Parameter | Description |
dataset | The name and namespace of the dataset where the dataload is executed. |
policy | The execution policy. Currently, Once and Cron are supported. Here, create a scheduled dataload task. |
shcedule | The policy that triggers the dataload. |
schedule uses the following cron format:
# ┌───────────── Minute (0 to 59)
# │ ┌───────────── Hour (0 to 23)
# │ │ └ ─────────────── A day of a month (1 - 31)
# │ │ │ ┌───────────── Month (1 to 12)
# │ │ │ │ │ │ ───────────── A day of a week (0 - 6) (Sunday to Monday; in some systems, 7 also represents Sunday)
# │ │ │ │ │ or sun, mon, tue, web, thu, fri, sat
# │ │ │ │ │ │
# │ │ │ │ │ │
# * * * * *
Meanwhile, Cron supports the following operators:
• A comma (,) indicates an enumeration. For example, 1, 3, 4, 7 indicates that Dataload is executed at the 1st, 3rd, 4th, and 7th minute per hour.
• The conjunction (-) indicates a range. For example, 1-6 indicates that the Dataload is executed every minute from the 1st to 6th minute per hour.
• The asterisk (*) represents any possible value. For example, the asterisk in the "hour domain" is equivalent to "every hour".
• A percent sign (%) indicates "every". For example, %10 indicates that the Dataload is run every 10 minutes.
• A slash (/) is used to describe the increment of the range. For example, /2 * indicates that the Dataload is run every 2 minutes.
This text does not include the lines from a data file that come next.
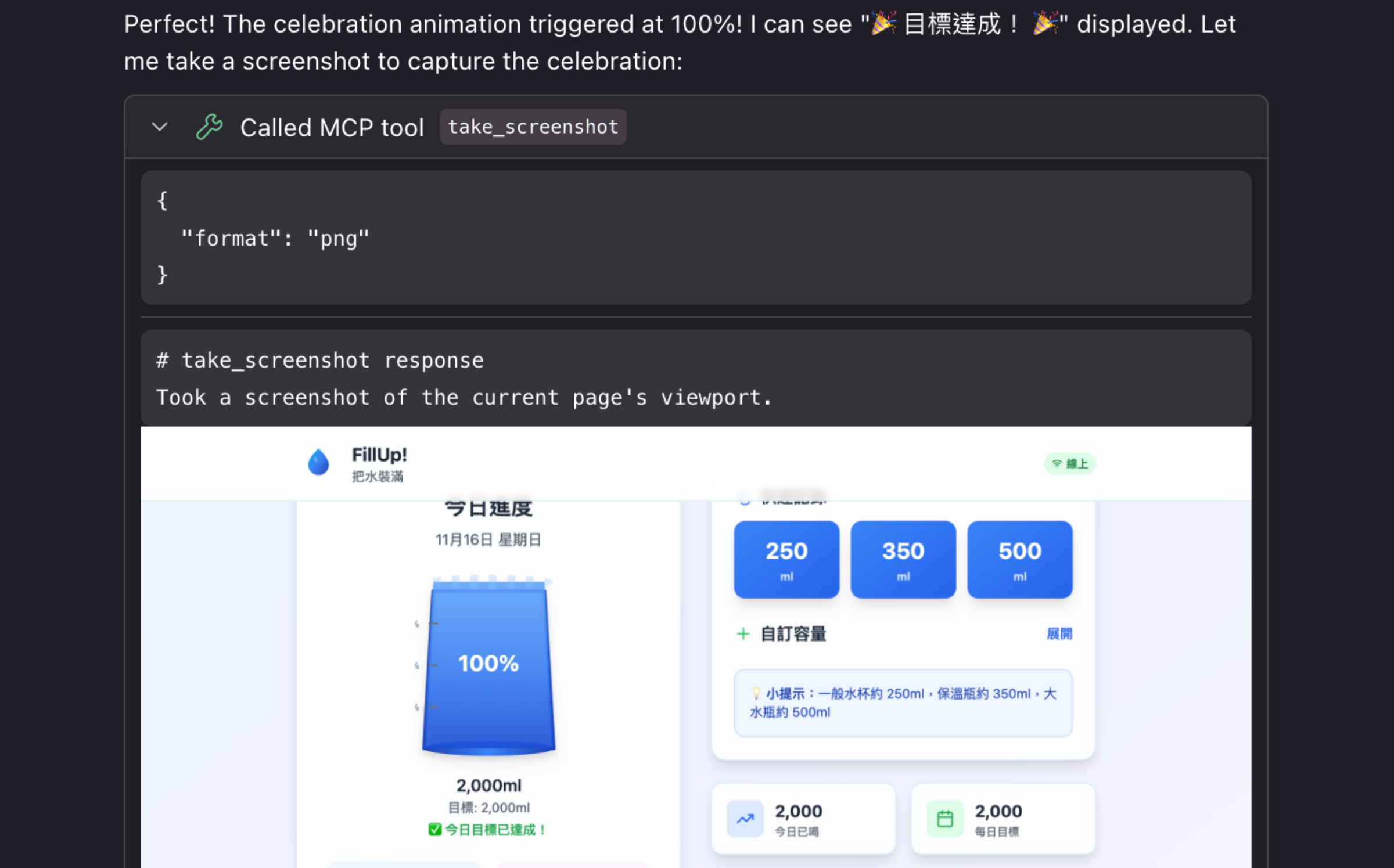Click the 自訂容量 custom volume heading
The image size is (1394, 868).
tap(793, 633)
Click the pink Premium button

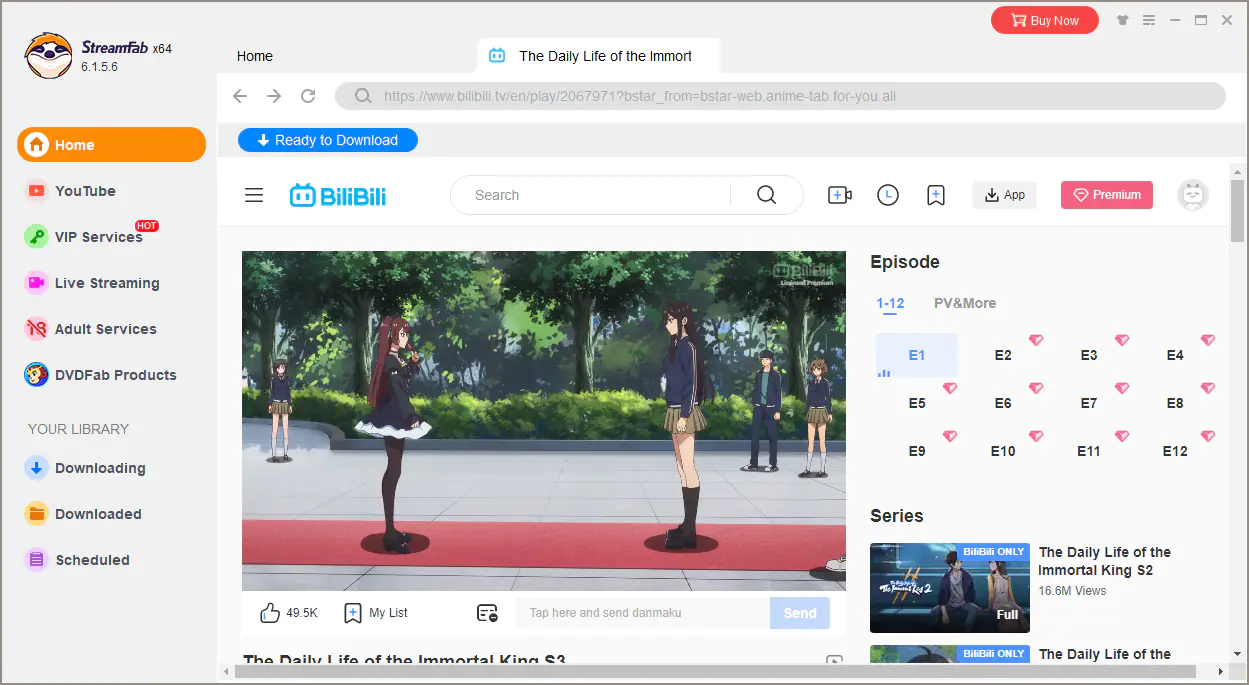coord(1106,195)
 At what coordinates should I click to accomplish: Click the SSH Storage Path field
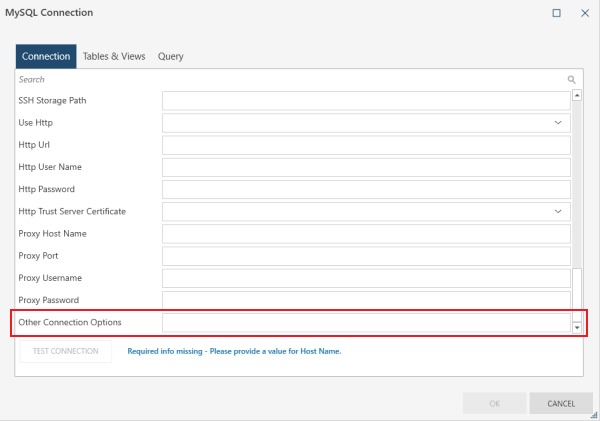point(366,100)
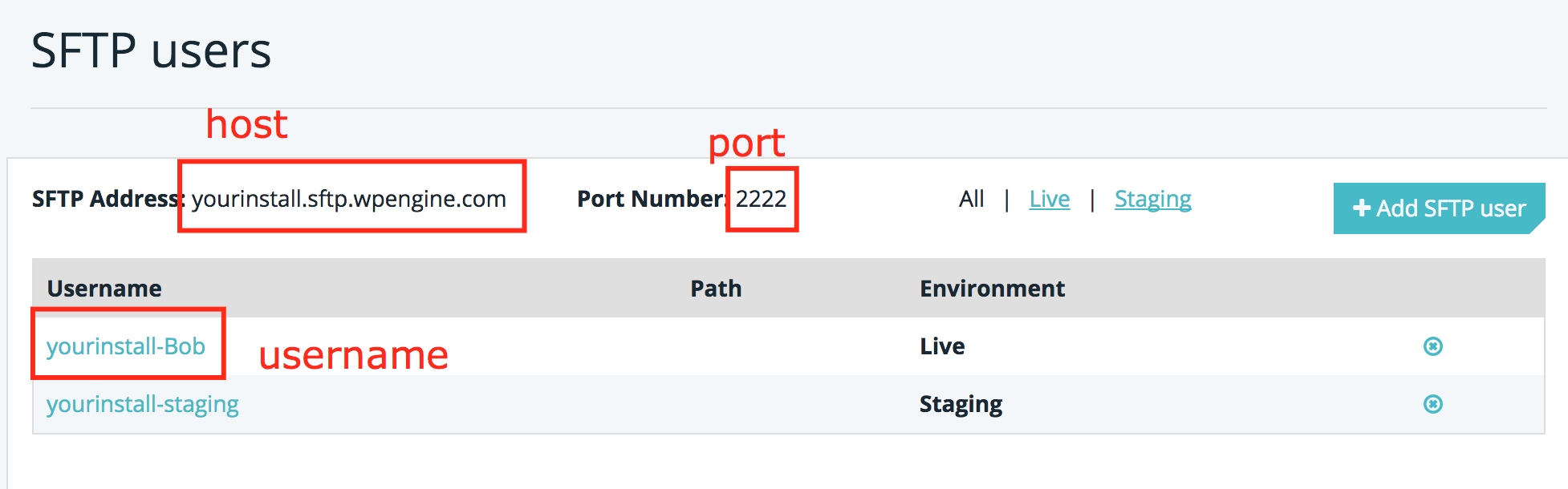Click the red username annotation text
Image resolution: width=1568 pixels, height=489 pixels.
353,356
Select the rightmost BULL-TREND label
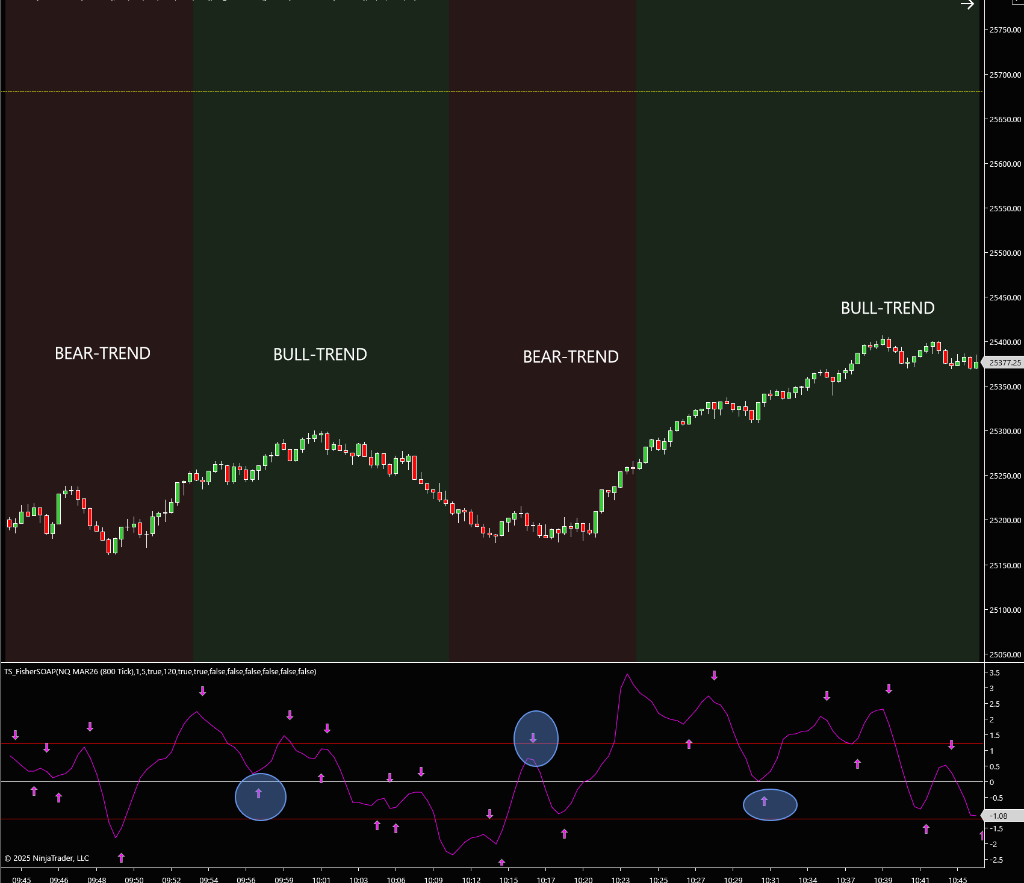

You can also find more information here.
For more information about advanced configurations of Dataload, see the following configuration file:
apiVersion: data.fluid.io/v1alpha1
kind: DataLoad
metadata:
name: cron-dataload
spec:
dataset:
name: demo
namespace: default
policy: Cron # including Once, Cron
schedule: * * * * * # only set when policy is cron
loadMetadata: true
target:
- path: <path1>
replicas: 1
- path: <path2>
replicas: 2
The following table describes the parameters in the YAML template.
Parameter | Description |
policy | The dataload execution policy, including [Once, Cron]. |
schedule | The schedule used by Cron. This parameter is valid only when the policy is set to Cron. |
loadMetadata | Indicates whether to synchronize metadata before dataload. |
target | The target of the dataload. You can specify multiple targets. |
path | The path where the dataload is executed. |
replicas | The number of cached replicas. |
6. Run the following command to create a Dataload:
$ kubectl apply -f dataload.yaml
7. Run the following command to check the Dataload status:
$ kubectl get dataload
Expected output:
NAME DATASET PHASE AGE DURATION
cron-dataload demo Complete 3m51s 2m12s
8. After the Dataload status is Complete, run the following command to check the current dataset status:
$ kubectl get dataset
Expected output:
NAME UFS TOTAL SIZE CACHED CACHE CAPACITY CACHED PERCENTAGE PHASE AGE
demo 588.90KiB 588.90KiB 10.00GiB 100.0% Bound 5m50s
It can be seen that all files in OSS have been loaded into the cache.
This article will create an application container to access the above file to view the effect of scheduled Dataload.
1. Create a file named app.yaml by using the following YAML template:
apiVersion: v1
kind: Pod
metadata:
name: nginx
spec:
containers:
- name: nginx
image: nginx
volumeMounts:
- mountPath: /data
name: demo-vol
volumes:
- name: demo-vol
persistentVolumeClaim:
claimName: demo
2. Run the following command to create an application container.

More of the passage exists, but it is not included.